BI doesn’t clarify whether Chao was driving a pre-2021 vehicle, or the post-2021 vehicle with the goofy touch screen and complete lack of indicator and PRND stalks — but because the issue revolves around the screen shifting problem, we can assume it was the latter. However, BI found complaints about both modes of gear shifting:
Prior to late 2021, drivers of all Teslas shifted into reverse by depressing the brake pedal and flicking a gear stalk to the right of the steering wheel up — a motion that some complainants said was confusing because, for some models and years, the same motion on the gear stalk disengages the car’s autopilot mode when the brake is not depressed.
One driver of a Tesla Model Y said they accidentally put the car in reverse in 2022 while waiting at a stoplight, narrowly avoiding a collision.
When the light turned green, they “instinctively” flicked the right-hand gear stalk upward to disengage autopilot so they could turn left, they told the DOT.
“Unfortunately, this ‘conditioned’ behavior of mine inadvertently put the car in reverse!! I pressed the accelerator and nearly backed into the car behind me,” the complainant wrote to the agency. “I am 99% certain that I did not have my foot on the brake pedal because I rarely use it nowadays,” they wrote, noting that they rely on the car’s autopilot mode to brake for them.
As for the system after 2021, it got even worse. It’s a problem we reported on three years ago when the new needlessly confusing touch-screen shifting first debuted. It seemed like a major change in how humans interact with their cars that absolutely no one was asking for. Take a look for yourself:
Not Great! While Tesla likes to push the envelop in car innovation, this change was a head scratcher (as was Musk’s claim that the car would predict what gear shifts the driver wanted ahead of time). Musk also claimed that using stalks to indicate turning or chose a gear was “annoying.” Which… OK.
Reverse confusions in the cars were mere peanuts to other problems drivers had, mostly about phantom braking, which led to the death of at least one Tesla owner. And while the reversing problem is a huge safety bug that was intentionally programed into the system, other poor design choices by Tesla also contributed to Chao’s death. The windows were unbreakable for both Chao’s friends and the local fire department, and without power, it’s not immediately obvious how to open the doors.

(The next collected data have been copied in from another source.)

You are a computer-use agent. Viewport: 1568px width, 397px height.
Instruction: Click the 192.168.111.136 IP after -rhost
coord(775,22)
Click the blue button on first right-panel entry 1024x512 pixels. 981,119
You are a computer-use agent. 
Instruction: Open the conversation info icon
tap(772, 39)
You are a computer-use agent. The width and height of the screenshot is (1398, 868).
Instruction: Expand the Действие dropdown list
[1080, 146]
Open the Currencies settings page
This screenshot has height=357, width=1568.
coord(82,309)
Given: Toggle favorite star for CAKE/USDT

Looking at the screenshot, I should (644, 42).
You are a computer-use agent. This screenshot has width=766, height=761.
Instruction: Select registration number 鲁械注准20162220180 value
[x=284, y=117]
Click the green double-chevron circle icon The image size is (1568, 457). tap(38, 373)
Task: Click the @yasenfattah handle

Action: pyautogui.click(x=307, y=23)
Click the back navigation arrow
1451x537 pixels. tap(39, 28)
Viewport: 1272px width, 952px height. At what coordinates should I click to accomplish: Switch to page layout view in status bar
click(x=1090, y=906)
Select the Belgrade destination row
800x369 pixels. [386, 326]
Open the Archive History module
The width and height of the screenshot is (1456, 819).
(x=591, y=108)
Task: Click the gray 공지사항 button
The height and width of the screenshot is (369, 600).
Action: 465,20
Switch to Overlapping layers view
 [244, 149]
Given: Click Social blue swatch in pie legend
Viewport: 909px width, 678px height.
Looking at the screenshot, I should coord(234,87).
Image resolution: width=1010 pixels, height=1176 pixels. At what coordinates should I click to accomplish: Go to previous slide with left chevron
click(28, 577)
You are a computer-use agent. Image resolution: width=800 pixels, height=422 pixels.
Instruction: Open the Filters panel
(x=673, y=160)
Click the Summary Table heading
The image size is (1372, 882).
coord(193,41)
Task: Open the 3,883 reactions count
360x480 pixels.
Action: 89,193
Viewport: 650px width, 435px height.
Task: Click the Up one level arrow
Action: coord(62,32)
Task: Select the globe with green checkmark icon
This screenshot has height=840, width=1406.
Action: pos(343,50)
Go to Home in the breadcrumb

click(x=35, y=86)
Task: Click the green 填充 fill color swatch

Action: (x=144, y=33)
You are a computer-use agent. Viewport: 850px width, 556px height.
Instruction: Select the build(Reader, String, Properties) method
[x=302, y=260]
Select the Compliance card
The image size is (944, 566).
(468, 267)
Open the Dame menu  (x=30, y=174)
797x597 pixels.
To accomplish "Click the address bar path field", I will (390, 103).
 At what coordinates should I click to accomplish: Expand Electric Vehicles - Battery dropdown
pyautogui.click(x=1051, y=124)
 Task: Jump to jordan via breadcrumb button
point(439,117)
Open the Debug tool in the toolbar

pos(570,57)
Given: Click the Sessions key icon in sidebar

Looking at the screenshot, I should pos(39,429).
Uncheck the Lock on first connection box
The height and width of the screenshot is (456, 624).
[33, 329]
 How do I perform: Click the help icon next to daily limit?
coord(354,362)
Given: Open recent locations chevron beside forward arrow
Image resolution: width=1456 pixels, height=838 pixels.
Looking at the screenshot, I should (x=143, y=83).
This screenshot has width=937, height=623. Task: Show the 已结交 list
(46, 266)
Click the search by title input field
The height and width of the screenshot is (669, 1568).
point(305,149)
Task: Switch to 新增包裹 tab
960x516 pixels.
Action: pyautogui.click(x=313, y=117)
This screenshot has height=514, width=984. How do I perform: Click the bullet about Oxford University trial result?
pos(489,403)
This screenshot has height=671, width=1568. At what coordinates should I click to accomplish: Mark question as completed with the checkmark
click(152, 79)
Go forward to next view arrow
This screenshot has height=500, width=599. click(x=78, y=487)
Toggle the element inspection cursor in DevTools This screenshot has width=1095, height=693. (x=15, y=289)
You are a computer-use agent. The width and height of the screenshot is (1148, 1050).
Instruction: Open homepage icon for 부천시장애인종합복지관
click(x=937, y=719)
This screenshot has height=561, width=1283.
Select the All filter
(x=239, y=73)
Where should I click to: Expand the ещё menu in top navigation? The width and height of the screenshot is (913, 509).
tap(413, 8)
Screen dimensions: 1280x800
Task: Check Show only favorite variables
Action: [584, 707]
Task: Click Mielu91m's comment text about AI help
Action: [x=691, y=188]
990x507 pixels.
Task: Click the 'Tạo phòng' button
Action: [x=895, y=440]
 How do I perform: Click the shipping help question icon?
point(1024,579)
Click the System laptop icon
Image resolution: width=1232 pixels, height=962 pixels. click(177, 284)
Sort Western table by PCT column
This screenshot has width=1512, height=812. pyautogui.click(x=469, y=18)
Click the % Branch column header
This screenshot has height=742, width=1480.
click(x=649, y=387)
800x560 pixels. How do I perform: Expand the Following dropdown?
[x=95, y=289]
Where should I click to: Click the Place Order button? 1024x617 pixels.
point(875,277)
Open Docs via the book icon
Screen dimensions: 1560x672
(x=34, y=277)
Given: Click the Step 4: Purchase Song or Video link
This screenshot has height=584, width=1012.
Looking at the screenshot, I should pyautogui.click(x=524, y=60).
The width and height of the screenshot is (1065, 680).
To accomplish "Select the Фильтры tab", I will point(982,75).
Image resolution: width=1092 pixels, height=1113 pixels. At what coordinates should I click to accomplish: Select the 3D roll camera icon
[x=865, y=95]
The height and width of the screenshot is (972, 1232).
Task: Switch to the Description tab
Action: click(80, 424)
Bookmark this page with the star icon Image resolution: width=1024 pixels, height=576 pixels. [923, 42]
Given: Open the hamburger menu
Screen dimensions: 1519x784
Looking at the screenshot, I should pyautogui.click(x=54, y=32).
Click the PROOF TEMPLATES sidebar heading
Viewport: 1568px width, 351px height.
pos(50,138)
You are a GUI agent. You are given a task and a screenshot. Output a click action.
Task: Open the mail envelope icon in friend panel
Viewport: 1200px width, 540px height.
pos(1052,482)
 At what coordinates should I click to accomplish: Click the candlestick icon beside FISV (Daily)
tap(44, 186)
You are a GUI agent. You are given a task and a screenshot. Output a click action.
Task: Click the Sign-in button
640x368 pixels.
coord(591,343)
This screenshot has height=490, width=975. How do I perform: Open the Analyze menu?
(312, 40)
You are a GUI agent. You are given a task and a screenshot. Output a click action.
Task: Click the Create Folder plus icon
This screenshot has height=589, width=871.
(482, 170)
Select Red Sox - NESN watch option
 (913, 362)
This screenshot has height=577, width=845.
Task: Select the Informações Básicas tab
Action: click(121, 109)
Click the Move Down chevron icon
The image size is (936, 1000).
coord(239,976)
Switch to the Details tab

It’s especially tragic that Chao’s sister, Elaine Chao, could have helped prevent such problems by pushing for tighter regulations, investigations into Tesla’s untraditional design choices or more fully funding the National Highway Traffic Safety Institute.
This crash certainly puts the Cybertruck’s “rock resistant” windows into a whole new light. If the windows on an older model were impossible to break, even by first responders, then what kind of dangers lurk in America’s favorite Apocalypse truck?